While quality blenders might be passed down multiple generations, many single-serve modern blenders will eventually fail. Let's troubleshoot the most likely causes of a blender failing to start.
First, verify that your blender is plugged in, and use an outlet that currently works for another appliance. If your outlet isn't working for any device, try reseting the breaker.
The blender might not be able to start because there are too many thick ingredients overloading the cup. Try adding more fluids or removing ingredients below the fill line.
Blade Assembly Failure
The blade assembly is made of two parts typically: blades and bearings. By blending hard objects, blades will dull and cause the motor to work harder and overheat. Blades last an average of 6 months with moderately heavy use. Sharpen or replace the blades if they are dull.
The bearing inside the assembly may also fail from overuse and misuse. Some blenders, like the Vitamix, are intended for running at their max speed in order for the cooling fans to properly work. In some cases, the bearing seal may melt or otherwise disintegrate. Water will then infiltrate the bearings during cleaning and wash away grease and cause rust to form. Replace the bearings or entire blade assembly if the blade won't spin.
Power Button is Stuck or Unresponsive
If the power cord is plugged and has not short-circuited, the power button might be stuck or unresponsive. It's possible that there is grime or other buildup in the switch preventing operation. Try switching on and off to cycle the switch.
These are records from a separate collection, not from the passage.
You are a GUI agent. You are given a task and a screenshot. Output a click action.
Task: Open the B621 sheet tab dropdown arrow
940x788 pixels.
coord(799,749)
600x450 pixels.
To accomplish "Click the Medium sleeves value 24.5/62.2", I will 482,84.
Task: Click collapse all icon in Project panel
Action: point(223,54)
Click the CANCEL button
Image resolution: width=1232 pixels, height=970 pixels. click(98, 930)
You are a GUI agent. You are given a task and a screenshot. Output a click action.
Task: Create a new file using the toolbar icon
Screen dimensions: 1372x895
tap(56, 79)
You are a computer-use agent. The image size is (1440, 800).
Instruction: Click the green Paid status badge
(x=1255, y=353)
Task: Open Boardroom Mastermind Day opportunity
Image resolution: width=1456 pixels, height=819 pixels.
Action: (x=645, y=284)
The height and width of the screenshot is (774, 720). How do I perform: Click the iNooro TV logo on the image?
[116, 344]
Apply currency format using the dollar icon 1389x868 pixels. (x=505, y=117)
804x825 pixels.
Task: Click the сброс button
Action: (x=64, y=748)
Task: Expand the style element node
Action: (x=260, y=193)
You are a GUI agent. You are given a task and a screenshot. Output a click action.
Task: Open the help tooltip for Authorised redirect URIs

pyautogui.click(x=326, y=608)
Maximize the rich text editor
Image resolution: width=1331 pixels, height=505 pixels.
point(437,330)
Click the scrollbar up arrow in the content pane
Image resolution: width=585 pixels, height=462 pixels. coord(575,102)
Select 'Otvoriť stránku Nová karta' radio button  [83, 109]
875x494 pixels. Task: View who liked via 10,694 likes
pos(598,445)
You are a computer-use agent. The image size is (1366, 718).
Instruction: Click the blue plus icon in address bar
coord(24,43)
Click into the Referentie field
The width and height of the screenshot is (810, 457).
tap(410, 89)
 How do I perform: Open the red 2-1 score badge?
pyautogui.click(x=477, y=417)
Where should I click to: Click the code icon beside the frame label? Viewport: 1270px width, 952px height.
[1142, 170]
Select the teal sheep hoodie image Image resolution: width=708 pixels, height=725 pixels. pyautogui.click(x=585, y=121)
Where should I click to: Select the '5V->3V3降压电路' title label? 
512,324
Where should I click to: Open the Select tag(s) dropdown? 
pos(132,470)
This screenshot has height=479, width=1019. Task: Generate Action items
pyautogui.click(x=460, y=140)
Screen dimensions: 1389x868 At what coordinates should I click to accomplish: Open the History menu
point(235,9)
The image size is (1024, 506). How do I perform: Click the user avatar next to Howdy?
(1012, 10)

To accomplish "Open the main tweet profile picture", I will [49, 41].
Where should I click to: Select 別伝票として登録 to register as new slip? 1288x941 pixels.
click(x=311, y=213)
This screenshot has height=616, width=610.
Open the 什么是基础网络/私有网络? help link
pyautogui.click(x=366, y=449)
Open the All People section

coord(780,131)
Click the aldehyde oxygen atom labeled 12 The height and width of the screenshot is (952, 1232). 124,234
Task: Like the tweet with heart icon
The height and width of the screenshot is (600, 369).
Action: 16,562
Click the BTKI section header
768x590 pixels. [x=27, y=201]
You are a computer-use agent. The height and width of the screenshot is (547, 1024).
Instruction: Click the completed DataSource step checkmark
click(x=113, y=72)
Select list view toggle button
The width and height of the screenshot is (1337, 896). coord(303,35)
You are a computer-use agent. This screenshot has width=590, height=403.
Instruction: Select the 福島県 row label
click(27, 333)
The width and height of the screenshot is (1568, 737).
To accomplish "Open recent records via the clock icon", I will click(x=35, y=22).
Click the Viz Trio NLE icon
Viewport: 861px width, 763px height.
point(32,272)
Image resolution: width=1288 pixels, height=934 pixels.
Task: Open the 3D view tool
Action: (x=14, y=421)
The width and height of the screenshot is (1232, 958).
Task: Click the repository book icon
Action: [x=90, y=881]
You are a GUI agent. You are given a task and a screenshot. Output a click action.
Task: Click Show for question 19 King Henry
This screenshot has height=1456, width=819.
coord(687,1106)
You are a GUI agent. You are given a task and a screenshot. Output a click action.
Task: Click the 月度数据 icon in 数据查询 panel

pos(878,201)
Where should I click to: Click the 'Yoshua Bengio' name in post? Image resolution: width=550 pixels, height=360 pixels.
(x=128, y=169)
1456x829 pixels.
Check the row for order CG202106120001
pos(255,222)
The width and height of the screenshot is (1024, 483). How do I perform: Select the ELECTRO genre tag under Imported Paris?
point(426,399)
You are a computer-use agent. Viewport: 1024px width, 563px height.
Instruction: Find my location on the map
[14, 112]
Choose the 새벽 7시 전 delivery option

Liquids find their way onto and into the motor base. The interface between the cup and the motor base is prone for fluid and grime accumulation. The activators are the three white switches that initiate the blending to begin by locking in the cup and should move up and down with a spring action.. You can test the activators by pushing the three switches down with a flathead screwdriver. If the switches will not move, add a few drops of warm water or vinegar into the activator slots and wait a few minutes before trying again.
A blender that is working too hard processing frozen foods, hard nuts, thick butters, flax seeds, cell phones, glow sticks, etc. will be working harder and may eventually burnout or stall.
Your blender may be equipped with a thermal breaker that shuts down the motor if it starts overheating, so while there's little risk of fire, the blender still might start smoking. If the blender is running for more than a minute on a low power speed, it's likely the motor overheating. Let the blender cool down.